Аналогично табуировались и имена собственные, так как считалось, что знание и произнесение имени человека способно дать возможность манипулировать им. Охранные имена в таких случаях употреблялись не как основное имя, а в качестве эвфемизмов, то есть заменных, разрешенных слов, которые используют вместо табуированных. Наряду с вышеупомянутыми примерами охранных имен, эвфемизмами могли служить названия различных предметов домашнего обихода, например, Тогоон (монг., бур.) 'котел', Тогоной 'принадлежащий котлу', оружия (они могли быть и отпугивающими): Мадага (бур.) 'большой нож', животных: Алгана 'окунь', Хоца 'баран'. С их помощью также вводили в заблуждение злые силы, способные причинить вред человеку: они, скорее всего, должны были отступиться от детеныша животного или неживого предмета. Сравним, например, с традицией нганасан присваивать «защитные имена, нарицательное значение которых противоположно внешнему виду ребенка, например, Сырайкуо 'белый' — для ребенка с темным цветом кожи и волос» [9, с. 42].

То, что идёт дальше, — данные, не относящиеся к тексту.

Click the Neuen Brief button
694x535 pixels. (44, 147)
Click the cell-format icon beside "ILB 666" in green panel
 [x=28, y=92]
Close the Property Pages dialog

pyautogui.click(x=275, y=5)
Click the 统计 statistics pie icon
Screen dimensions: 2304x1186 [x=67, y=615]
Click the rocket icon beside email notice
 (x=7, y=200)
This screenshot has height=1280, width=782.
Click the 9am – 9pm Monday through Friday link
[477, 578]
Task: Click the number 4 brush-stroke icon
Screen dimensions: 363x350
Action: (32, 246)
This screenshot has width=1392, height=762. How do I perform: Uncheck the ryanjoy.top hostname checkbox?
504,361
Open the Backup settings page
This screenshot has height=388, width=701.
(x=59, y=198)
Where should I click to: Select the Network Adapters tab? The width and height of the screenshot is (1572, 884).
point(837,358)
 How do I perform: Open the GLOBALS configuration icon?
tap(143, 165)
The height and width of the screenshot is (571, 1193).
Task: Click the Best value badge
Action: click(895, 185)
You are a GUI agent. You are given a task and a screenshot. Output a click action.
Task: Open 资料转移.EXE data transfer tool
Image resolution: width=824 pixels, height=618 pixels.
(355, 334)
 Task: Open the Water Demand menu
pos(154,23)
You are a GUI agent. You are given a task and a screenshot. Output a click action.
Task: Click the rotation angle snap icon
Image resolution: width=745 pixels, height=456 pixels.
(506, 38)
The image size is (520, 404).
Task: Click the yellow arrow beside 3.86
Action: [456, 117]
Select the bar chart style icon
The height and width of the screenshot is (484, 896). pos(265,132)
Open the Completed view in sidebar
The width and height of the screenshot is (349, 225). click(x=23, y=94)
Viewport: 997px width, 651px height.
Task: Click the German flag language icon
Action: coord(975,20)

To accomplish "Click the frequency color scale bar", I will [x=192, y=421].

Кроме того, существовали имена-обозначения различных национальностей, которые могли быть связаны с обрядом «продажи» или «отдачи» на сторону, выполняющим функцию охраны. С помощью таких имен обманывали злых духов относительно новорожденного или заболевшего человека, или же они являлись результатом «продажи» носителя имени представителям другой
национальности. Таковы мужские имена Мангад 'русский', Мангадай 'принадлежащий русскому' и даже Мангадзы, Мангад изии, Мангад эмэ, Ород изии 'русская баба'. В последних примерах объединяется функция обмана по национальному и тендерному признакам.
В некоторых случаях в качестве охранного человеку присваивалось второе имя, обычно иноязычное, «чаще всего заимствованное из русского антропонимикона. Например, Варваара — Дулгар, Игнаати — Елуусэ, Семеон — Сагаадар. Кроме охранной, они выполняли еще и функцию социальной легализации денотата, являясь официальным, паспортным именем» [5, с. 185].
Кроме того, эвфемизмами могли служить и другие слова, в том числе термины родства. Так, в монгольском обществе особенно ревностно охранялись мужчины, в первую очередь, от представителей чужих родов. Вот, например, что по поводу табуирования имен в бурятской традиции пишет знаменитый историк и этнолог К. Д. Басаева: «Институт табуации и избегания имен восходящих родственников мужа в быту бурятской семьи предполагал, в частности, запрещение для невестки называть свекра и других мужчин из рода мужа по имени, причем обычай этот сохранялся очень долго, вплоть до социалистического переустройства бурятского общества. Нарушение этих норм считалось недопустимым» [1, с. 50]. Невестки должны были употреблять родственные термины «хадам», «хадам баабай», «хадам эсэгэ» и т. п., заменяющие имя свекра.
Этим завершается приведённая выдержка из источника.